U.S. Steel warns of more layoffs at Lone Star
Post Date: 23 Apr 2015 Viewed: 334
U.S. Steel has put another 579 workers on notice that they could be laid off from the company's Lone Star Tubular Operations as the steelmaker's business slows along with the oil and gas industry.
The Pittsburgh-based company on Friday notified employees at Lone Star and other plants the cuts were possible. If all occur, it would put the job toll this year at Lone Star at more than 1,000.
Lone Star Mayor Karl Stoermer said the cuts already are being felt across the region.
"Layoffs at U.S. Steel ... have a substantial impact on the city of Lone Star," he said. "There have always been workers from all over the area. There might be more people in Pittsburg than in Lone Star working out at the plant, or Avinger or Daingerfield or Hughes Springs."
But, he added, the impact is broader than just the jobs cut by U.S. Steel.
"The rest of story is not the people at the plant who are laid off," he said. "The rest of the story is all the supporting industries around — people who coat the pipe, who put threads on the pipe, put couplers on the pipe, truck drivers — all those people are not part of U.S. Steel."
As a result, Stoermer said, those industries also are seeing closures and layoffs.
According to a letter sent last week to employees, layoffs are expected to begin June 17 and continue through July 24.
"This action is a result of a decline in tubular market conditions, which is impacting the plant's products," U.S. Steel said in the letter.
In addition to declines in business from its oil and gas customers, U.S. Steel has been been adjusting to increasing foreign competition and rising imports that have depressed prices.
Company spokeswoman Sarah Cassella said notices were issued last week for a total of 1,404 jobs. In addition to the 579 at Lone Star, 404 notices were issued to managers at tubular operations in Houston and elsewhere; 166 to employees at Offshore Operations in Houston; and 255 at Wheeling Machine Products in Pine Bluff, Arkansas.

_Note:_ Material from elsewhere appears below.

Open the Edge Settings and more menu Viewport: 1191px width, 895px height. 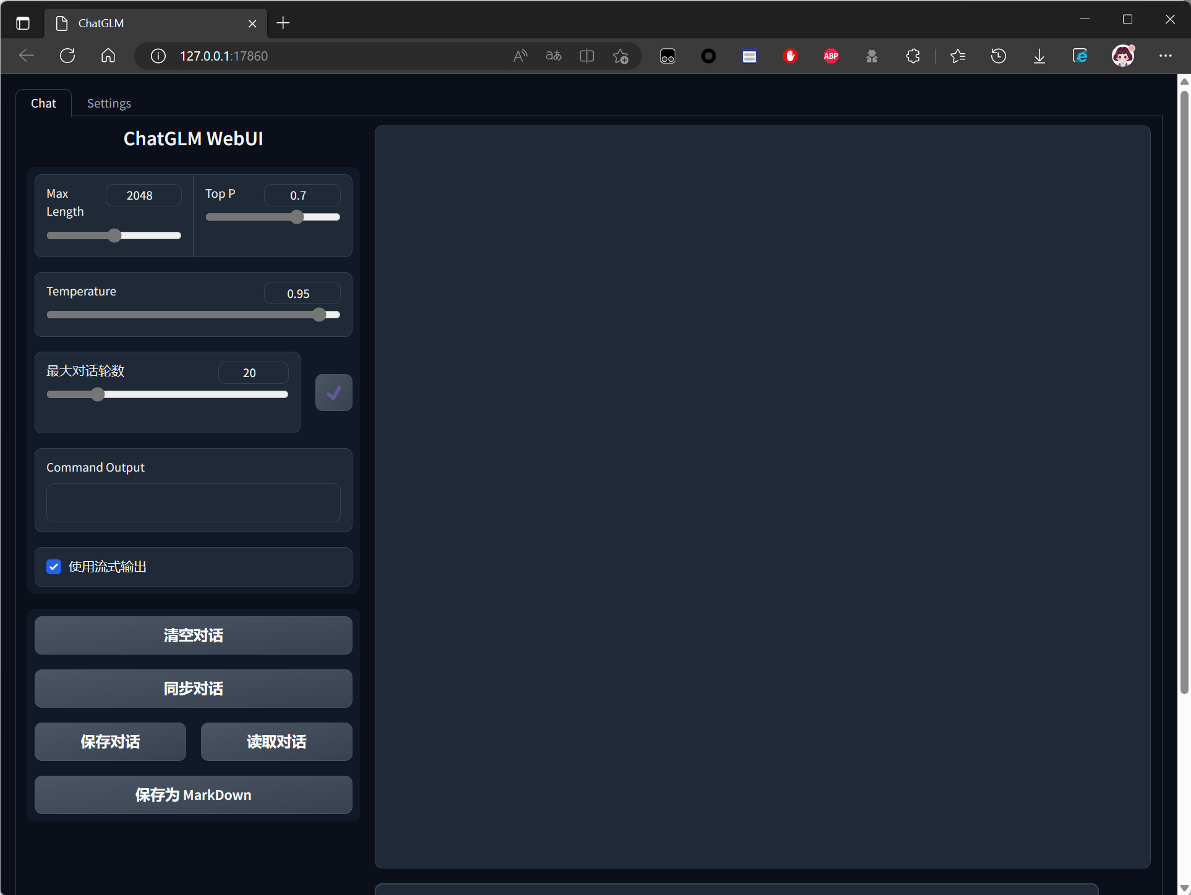[x=1165, y=56]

In January, U.S. Steel announced plans to lay off more than 300 people by the end of February from the Lone Star plant north of Longview. Cassella said Monday that as of last week, 432 jobs had been cut from the plant that began the year with about 1,110 employees.

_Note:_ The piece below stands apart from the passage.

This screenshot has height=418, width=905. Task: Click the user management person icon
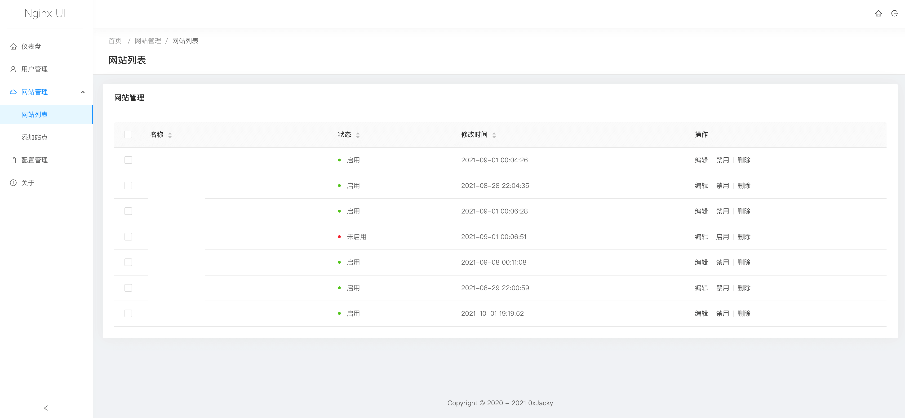click(x=13, y=69)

"We are continuing to adjust production," she said, adding that despite the deepening cuts, the moves don't represent "a permanent idling or closure."
Since the beginning of the year, U.S. Steel has idled several tubular plants and adjusted operations at Lone Star and one other plant as oilfield demand for the tubing it produces has fallen. In mid-February, it said it also was laying off 63 people from tubular operations in Hughes Springs.
A precise tally of area oilfield job losses is not available, but the known losses were nearing 1,000 before the latest news from U.S. Steel.
In February, Trican Well Service informed the Texas Workforce Commission it planned to lay off 125 people from its Longview operations by the end of March.
That same month, oilfield services company Baker Hughes Inc. said it was ceasing its Kilgore operations, putting 58 people out of work. The Houston company's notification to the city indicated the layoffs would be permanent.
And Amega West Services said it would cease operations in Tyler, shedding 51 jobs by April 21.
On March 31, TForce Energy Services in Kilgore, closed its yard leaving 36 employees looking for work.
Industrial conglomerate GE, meanwhile, notified regulators in January it would lay off 330 employees from the East Texas manufacturing operations it acquired from pumping unit maker Lufkin Industries. Earlier this month, it announced another 149 cuts from operations in Lufkin.
The cuts come as hundreds of U.S. drilling rigs have gone idle amid billions in oil company spending cuts, a reaction to crude oil prices that have been cut in half since June.
Since that month last year, U.S. Steel has informed more than 7,800 U.S. employees of potential job cuts, according to a tally by the Pittsburgh Business Times. As of Dec. 31, U. S. Steel had about 23,000 employees in North America and about 12,500 in Europe, according to a filing with the U.S. Securities and Exchange Commission.